Task statement = Gather, from the data below, each line in which the word "computer" occurs.

Stored records
######

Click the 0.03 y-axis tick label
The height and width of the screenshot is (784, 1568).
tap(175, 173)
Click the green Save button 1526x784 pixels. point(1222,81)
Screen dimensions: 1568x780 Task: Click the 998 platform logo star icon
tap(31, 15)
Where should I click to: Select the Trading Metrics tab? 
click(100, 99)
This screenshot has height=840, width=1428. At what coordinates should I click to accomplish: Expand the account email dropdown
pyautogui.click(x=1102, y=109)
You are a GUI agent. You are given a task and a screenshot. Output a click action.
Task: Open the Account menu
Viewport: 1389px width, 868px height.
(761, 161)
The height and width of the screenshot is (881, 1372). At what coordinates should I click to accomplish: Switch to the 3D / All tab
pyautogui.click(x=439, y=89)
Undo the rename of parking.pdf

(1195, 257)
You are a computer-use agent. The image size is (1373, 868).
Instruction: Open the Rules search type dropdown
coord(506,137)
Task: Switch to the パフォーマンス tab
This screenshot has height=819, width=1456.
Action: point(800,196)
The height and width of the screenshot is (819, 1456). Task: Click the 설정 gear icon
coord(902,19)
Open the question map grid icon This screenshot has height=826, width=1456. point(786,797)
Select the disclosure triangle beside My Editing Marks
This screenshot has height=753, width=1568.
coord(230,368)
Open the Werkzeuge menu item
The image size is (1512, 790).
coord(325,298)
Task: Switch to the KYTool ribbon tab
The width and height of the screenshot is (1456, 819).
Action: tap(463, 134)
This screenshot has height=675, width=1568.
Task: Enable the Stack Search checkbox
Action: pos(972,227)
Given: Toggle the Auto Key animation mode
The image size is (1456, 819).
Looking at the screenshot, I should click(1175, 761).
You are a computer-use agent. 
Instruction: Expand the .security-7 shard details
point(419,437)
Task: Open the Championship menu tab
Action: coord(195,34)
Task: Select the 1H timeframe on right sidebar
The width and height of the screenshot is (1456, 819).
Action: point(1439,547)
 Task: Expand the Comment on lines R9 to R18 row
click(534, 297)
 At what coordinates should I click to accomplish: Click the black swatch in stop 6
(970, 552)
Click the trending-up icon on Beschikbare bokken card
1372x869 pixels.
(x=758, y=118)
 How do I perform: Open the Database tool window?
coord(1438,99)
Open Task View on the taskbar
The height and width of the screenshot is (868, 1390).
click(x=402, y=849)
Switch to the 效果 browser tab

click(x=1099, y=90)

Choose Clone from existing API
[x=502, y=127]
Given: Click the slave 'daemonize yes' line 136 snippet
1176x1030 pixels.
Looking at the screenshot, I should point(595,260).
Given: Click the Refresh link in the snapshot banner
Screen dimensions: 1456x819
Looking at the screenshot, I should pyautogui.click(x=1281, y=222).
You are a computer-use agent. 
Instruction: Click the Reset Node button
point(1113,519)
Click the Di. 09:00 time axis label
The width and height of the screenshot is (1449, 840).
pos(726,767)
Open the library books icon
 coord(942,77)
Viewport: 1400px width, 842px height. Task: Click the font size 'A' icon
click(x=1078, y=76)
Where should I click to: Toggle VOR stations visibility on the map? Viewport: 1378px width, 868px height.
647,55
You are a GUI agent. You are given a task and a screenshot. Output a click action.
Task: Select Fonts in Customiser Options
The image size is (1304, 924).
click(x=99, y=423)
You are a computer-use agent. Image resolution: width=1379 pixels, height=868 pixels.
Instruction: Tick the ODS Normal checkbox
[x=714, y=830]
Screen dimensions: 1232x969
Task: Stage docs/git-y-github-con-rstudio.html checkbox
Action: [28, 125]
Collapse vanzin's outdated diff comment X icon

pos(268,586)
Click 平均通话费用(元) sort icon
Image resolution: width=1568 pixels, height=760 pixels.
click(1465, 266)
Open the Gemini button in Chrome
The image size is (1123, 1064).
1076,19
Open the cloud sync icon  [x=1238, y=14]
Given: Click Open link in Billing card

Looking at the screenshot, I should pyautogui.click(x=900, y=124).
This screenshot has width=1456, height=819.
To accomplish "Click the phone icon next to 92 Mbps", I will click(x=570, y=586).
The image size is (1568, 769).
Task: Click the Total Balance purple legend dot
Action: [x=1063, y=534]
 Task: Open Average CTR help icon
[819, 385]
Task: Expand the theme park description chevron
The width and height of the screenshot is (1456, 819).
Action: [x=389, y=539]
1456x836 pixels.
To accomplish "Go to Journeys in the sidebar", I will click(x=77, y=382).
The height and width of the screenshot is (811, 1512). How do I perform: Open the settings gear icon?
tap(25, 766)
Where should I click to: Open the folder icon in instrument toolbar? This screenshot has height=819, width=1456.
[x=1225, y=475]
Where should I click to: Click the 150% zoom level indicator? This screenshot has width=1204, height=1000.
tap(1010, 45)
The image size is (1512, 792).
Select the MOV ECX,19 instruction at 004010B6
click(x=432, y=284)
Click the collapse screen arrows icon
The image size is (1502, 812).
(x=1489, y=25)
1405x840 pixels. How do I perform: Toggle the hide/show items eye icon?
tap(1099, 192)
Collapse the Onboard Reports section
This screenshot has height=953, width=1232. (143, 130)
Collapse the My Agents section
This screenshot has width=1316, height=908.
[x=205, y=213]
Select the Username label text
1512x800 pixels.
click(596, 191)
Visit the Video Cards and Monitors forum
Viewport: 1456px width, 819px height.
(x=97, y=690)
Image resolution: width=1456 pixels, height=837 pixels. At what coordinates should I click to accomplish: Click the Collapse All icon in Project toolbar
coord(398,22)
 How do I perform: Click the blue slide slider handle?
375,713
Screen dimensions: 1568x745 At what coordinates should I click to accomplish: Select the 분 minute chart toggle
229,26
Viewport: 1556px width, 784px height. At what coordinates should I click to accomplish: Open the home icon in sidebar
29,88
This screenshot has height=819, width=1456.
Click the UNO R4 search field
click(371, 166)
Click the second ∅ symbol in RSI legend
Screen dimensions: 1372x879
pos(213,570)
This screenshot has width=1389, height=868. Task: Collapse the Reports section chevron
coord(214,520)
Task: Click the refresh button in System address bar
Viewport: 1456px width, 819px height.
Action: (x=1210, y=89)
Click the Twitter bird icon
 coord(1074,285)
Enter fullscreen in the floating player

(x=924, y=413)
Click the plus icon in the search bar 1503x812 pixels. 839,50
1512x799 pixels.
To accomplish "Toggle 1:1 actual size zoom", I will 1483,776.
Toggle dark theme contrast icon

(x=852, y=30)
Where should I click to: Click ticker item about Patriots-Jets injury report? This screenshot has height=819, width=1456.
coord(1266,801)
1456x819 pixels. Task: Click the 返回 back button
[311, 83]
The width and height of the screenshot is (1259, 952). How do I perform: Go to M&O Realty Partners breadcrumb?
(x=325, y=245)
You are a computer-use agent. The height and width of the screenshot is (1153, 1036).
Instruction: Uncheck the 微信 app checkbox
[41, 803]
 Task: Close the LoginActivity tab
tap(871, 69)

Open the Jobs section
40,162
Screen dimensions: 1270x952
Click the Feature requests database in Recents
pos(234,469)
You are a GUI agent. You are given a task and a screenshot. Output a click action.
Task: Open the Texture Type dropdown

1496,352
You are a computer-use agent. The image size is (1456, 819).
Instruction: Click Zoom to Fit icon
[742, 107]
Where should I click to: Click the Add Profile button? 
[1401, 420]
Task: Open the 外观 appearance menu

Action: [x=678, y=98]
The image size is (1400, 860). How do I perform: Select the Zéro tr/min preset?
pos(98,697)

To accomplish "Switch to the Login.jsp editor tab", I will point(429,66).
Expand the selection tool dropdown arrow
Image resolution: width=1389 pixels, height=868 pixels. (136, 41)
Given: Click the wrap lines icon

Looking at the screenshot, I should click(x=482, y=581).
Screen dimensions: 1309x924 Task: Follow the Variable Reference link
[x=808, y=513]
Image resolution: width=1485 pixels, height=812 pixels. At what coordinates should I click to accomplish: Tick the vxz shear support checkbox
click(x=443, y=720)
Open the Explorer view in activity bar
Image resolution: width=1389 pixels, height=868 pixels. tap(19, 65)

######

Answer section =
You are a computer-use agent. The image size is (1373, 868).
You are a computer-use agent. 
You are a computer-use agent. 
You are a computer-use agent. Image resolution: width=1379 pixels, height=868 pixels.
You are a computer-use agent. The height and width of the screenshot is (1153, 1036).
You are a computer-use agent. The image size is (1456, 819).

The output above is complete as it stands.